例えば……「確信犯」とはどういう意味でしょうか? 『岩波国語辞典』を見るとこう書いてあります。「政治的・思想的または宗教的信念に発して、それが(罪になるにせよ)正しい事だと確信して行う犯罪」。でも、現在私たちが普通に使っている「確信犯」の意味は、「悪いとわかっていて、それでもやる」っていうことですね。

「岩波」(『岩波国語辞典』)はそれについてどう書いてあるかというと、「1990年ごろから、悪いとは知りつつ(気軽く)ついしてしまう行為の意に使うのは、全くの誤用」って書いてあります。(会場笑)
「全くの」ときましたね(笑)。きついですよね。単に「誤用」ならまだしもわかるんですが、「全くの」ってどこからきたのか、よくわかんないんです(笑)。

でも、これは1つの情報ではあります。「1990年頃からそういう使い方がされてるんだよ」ということがわかってありがたいんです。
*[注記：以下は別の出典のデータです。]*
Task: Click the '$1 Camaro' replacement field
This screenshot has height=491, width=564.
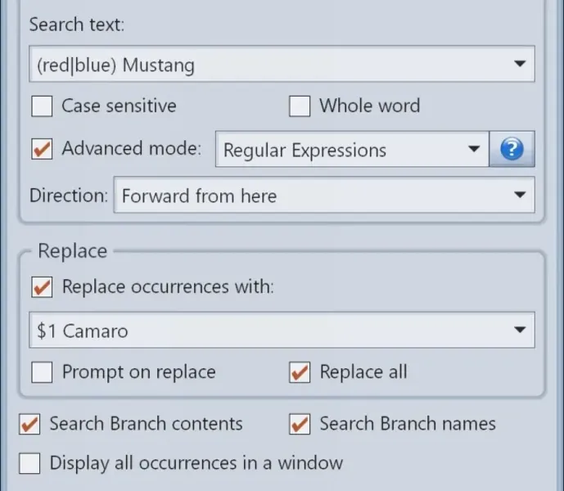Action: click(262, 331)
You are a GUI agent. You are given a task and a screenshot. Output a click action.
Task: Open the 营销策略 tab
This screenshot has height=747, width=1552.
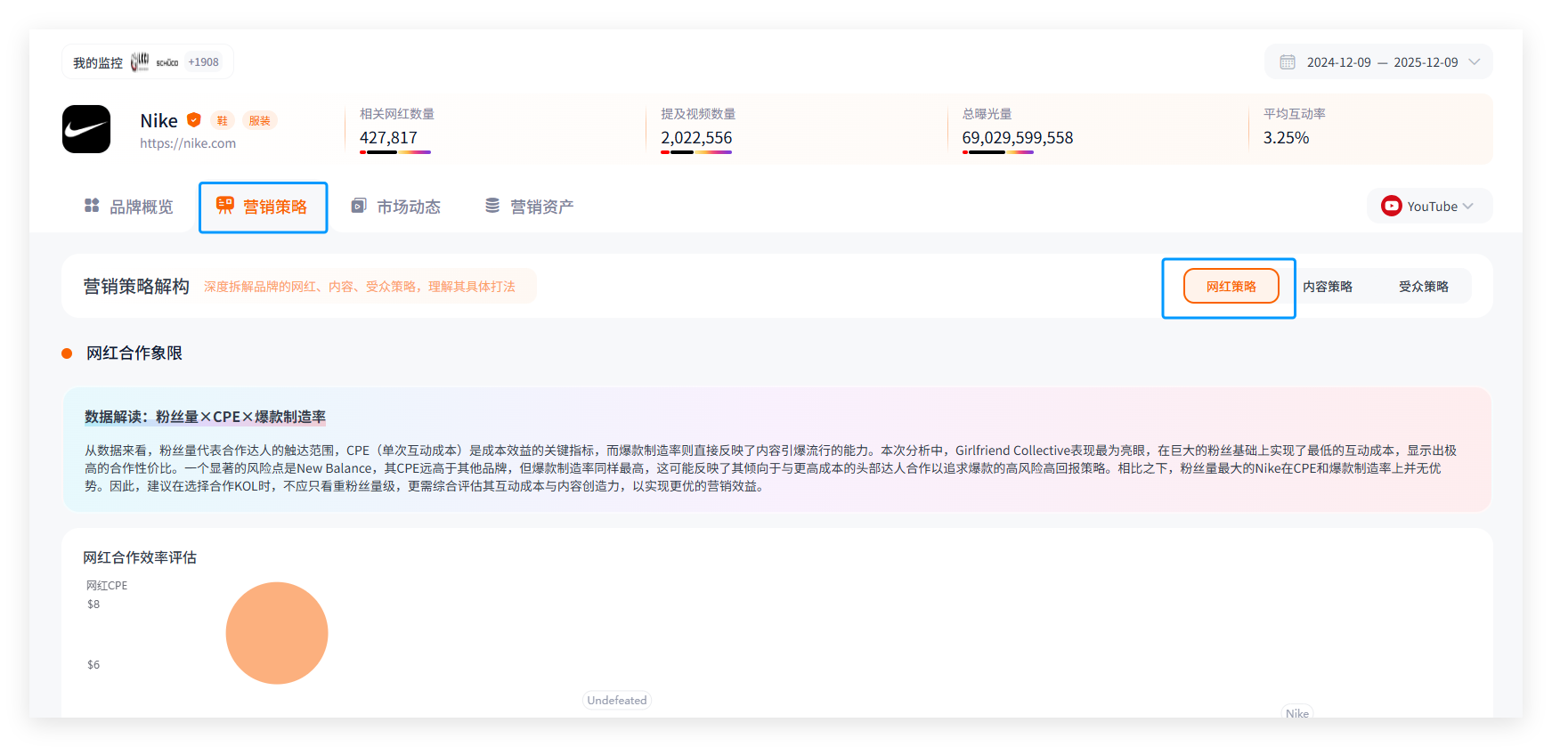coord(274,207)
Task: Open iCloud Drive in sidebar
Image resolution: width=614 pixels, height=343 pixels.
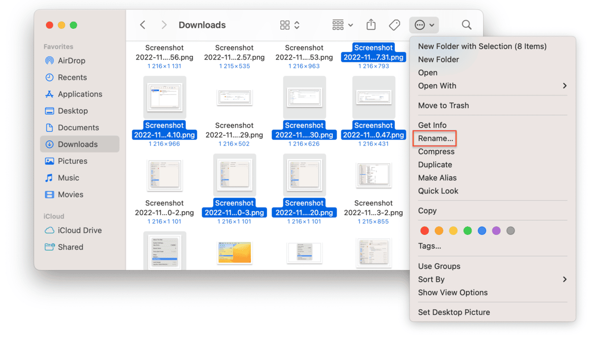Action: (80, 230)
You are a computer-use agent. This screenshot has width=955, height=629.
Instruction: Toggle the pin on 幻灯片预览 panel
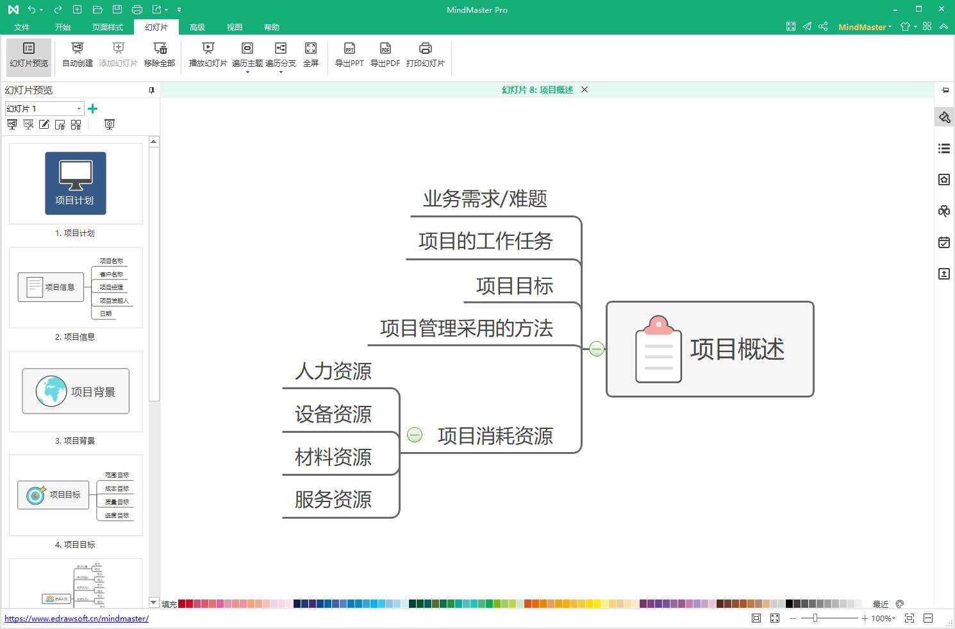(x=151, y=90)

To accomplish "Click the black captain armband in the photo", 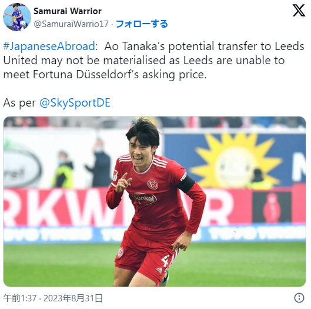I will coord(186,184).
ただ、「全くの誤用」と本当に言えるかということです。

今は相当多くの人が、「悪いと知りつつ、それをやっている」という意味で使ってます。「じゃあ、多くの人が間違った日本語を使っているのかな」「みんな、間違った日本語を使ってダメだね」と考えなきゃいけないのか。私はそうは思わないんです。

辞書は「あなたのこの言葉は間違い」「そんな言葉はない」と、簡単に言葉を断罪するものであってはいけない。断罪するのは簡単ですが、別の面から見れば間違いではない、ということは非常に多いんです。